Many of the relationships you will wish to model using Hibernate will be bi-directional. For example, given an author, you will wish to know the posts written by that author, and given a post, you will wish to know the author. As you use the various collection tags to model these bi-directional relationships, you will encounter one of the more confusing aspects of Hibernate: the inverse attribute.

Simply put, inverse="false" defines the side of a bi-directional relationship responsible for maintaining the association. The collection mapping with the inverse="false" attribute (the default value) is responsible for the appropriate SQL query (INSERT, UPDATE, or DELETE). If the inverse="false" attribute is set on a one-to-many relationship, the column of the target will be updated. If inverse="false" is set on a many-to-many association, the association table will be updated.

Conversely, Hibernates ignores changes made to the association set to inverse="true".

This can be somewhat confusing, but once you understand that the inverse="false" side is responsible for managing a relationship, there are just a few simple guidelines to follow.
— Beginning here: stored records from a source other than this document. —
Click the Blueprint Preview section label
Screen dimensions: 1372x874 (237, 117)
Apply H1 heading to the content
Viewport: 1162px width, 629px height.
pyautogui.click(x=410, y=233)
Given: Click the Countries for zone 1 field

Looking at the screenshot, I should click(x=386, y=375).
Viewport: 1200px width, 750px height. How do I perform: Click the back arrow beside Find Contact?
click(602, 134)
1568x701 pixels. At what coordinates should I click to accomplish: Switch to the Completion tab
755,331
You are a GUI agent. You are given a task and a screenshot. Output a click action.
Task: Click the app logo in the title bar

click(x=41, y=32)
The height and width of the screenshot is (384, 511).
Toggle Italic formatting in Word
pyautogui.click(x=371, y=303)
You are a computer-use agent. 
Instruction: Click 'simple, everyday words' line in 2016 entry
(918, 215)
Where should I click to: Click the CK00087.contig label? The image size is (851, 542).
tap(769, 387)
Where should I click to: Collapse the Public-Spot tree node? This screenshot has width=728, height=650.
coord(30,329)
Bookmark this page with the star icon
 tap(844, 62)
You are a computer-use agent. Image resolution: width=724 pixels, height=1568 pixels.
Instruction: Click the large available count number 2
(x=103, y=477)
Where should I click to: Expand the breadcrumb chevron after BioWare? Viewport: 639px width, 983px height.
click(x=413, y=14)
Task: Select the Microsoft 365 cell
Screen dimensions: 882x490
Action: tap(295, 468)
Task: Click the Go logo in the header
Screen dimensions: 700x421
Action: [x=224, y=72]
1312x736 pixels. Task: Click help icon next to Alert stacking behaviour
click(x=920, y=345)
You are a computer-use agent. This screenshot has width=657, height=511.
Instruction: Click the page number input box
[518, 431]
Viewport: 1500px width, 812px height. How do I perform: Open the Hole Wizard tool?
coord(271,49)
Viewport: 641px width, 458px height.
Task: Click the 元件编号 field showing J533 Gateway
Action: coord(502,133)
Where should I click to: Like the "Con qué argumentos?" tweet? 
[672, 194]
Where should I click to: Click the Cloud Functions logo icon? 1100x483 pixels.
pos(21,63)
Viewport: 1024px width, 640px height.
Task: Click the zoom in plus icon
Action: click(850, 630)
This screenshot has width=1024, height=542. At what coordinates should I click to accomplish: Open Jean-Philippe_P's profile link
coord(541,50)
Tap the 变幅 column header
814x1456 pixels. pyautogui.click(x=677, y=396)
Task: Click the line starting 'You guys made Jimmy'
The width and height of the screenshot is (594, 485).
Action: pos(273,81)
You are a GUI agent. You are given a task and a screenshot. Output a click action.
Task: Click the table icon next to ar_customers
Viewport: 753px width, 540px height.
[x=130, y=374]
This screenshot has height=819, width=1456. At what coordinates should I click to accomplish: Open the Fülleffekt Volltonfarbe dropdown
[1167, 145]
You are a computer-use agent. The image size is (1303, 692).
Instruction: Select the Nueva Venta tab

If you are using a one-to-many/many-to-one bi-directional relationship, the many-to-one side will be responsible for managing the relationship (and therefore the one-to-many side should be set to inverse="true"). For example, in the example shown in Chapter 2, the Author side of the bi-directional relationship is set to inverse="true". This means that Hibernate ignores changes to the Author object's set of posts. For performance reasons, this is virtually always the correct model.

The choice of inverse="true" and inverse="false" is really only complex in a bi-directional many-to-many relationship (i.e., when Hibernate handles a collection table is handled under the covers). In this situation, the rule of thumb is that inverse="false" should be set for the side of the relationship with the smallest number of elements changed the most frequently. For example, consider the relationship shown in Figure 7.4.

Figure 7.4. Choosing the Inverse Side


Assuming that the list of beverages (i.e., the Beverage table) is relatively small and static, but that the customers are numerous and place many orders, you should model this many-to-many relationship by setting the mapping of the Beverage collection to inverse="true" and the Customer side to inverse="false".